Last year JCP&L held "open house" sessions for a route through Parsippany. The townsfolk jumped all over opposing the line, forming a grassroots opposition group and making a lot of noise. Last week, JCP&L held another series of open houses announcing they had selected a different route through neighboring Montville.
Montville has already been ground zero for PSE&G's "Susquehanna Roseland" transmission project. I guess the geniuses at JCP&L think transmission lines are like potato chips -- you can never have just one? So, not only is Montville already an experienced transmission opposition warrior, but JCP&L had to go and enrage the town's leadership with its tired, old "open house" meeting format, which the mayor referred to as "the stations of the cross."
The Committee expected the mayor to give an opening statement and then JCP&L would give their presentation, followed by a question-and-answer period. A committee member said that it turned out to be a JCP&L public relations presentation, and the company made no effort to discuss the problems and possible solutions.

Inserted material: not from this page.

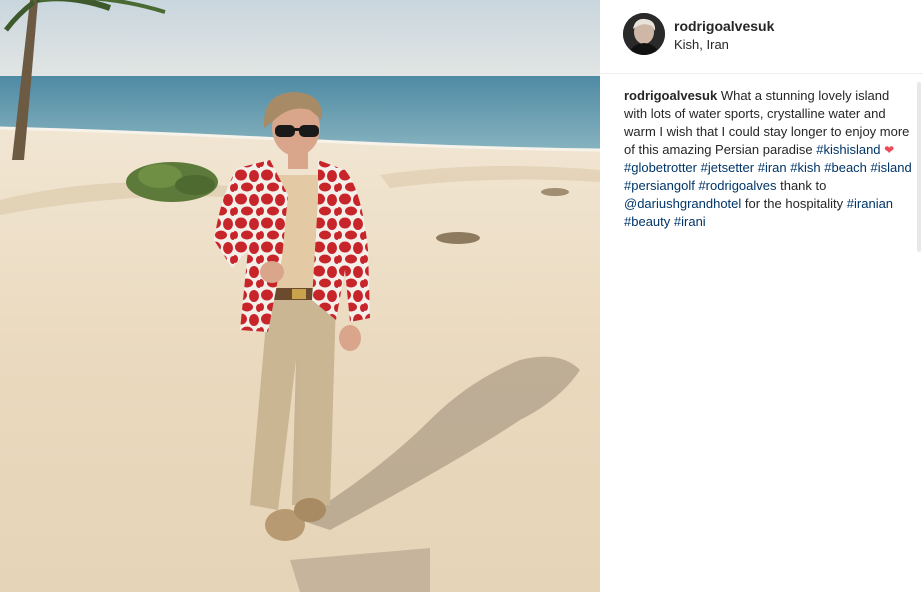 The width and height of the screenshot is (923, 592). I want to click on hashtag-beauty: #beauty, so click(647, 222).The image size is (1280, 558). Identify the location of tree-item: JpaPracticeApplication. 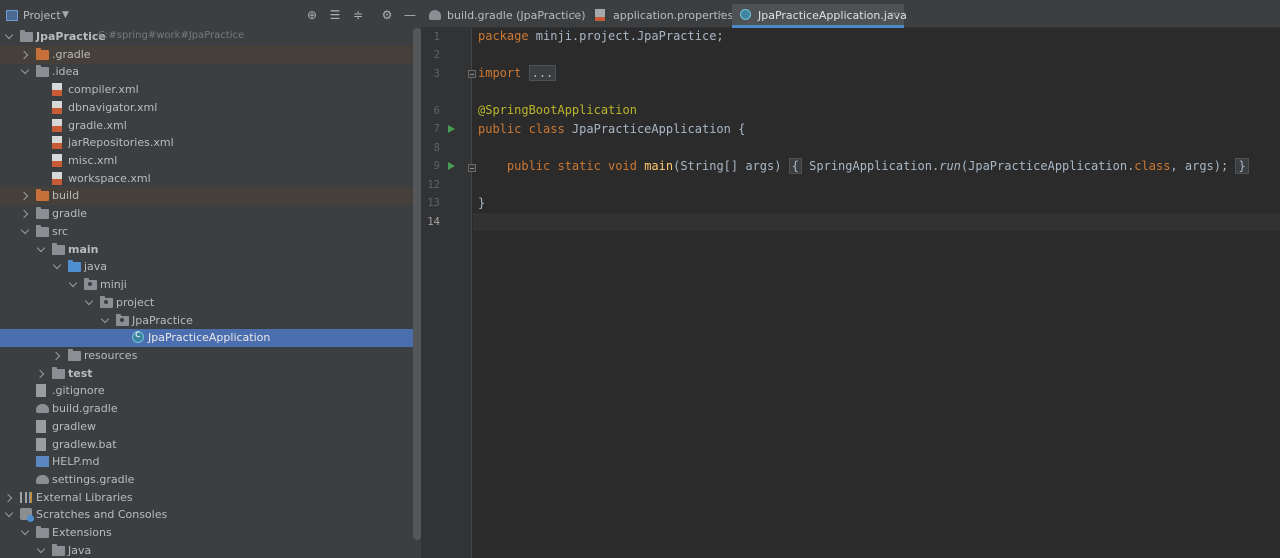
(206, 338).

Will the utilities ever learn? Their old routines no longer work on an increasingly educated and savvy public. The "open house" is no longer effective in dividing and neutralizing potential opposition. Heck, we use your stupid "open houses" as handy-dandy meet-n-greets to recruit new opposition. It's cheaper and easier when you all do the mailings and media to get affected landowners to a centralized location where they can be recruited by opposition groups.

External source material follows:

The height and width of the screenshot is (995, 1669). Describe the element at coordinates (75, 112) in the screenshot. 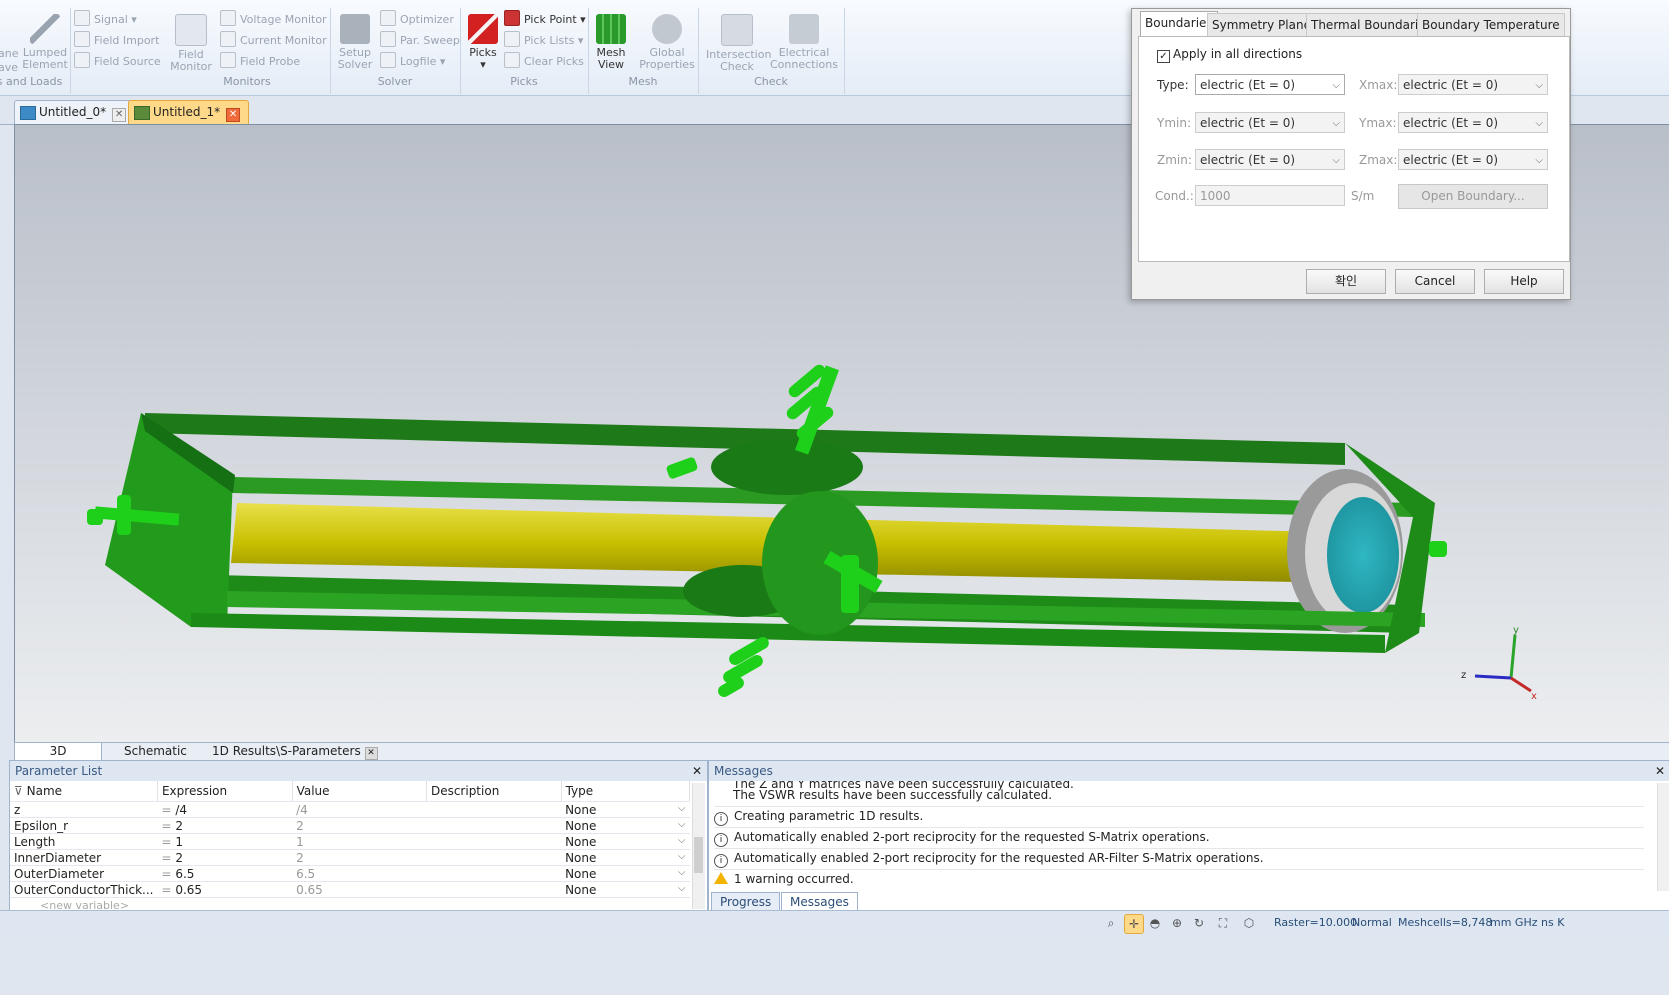

I see `doc-tab-untitled-0: Untitled_0* ✕` at that location.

The only citizens who leave those meetings with a warm, fuzzy feeling are those who find out that their property is nowhere near the project. The rest of them leave confused, shell-shocked... and angry. And they form and join opposition groups that increase costs and delay projects, sometimes even causing the project to be abandoned.
The days of running over the public with stupid PR tricks in order to build overhead transmission are over. The public demands transparency, integrity and better solutions.
Time for a new schtick, FirstEnergy.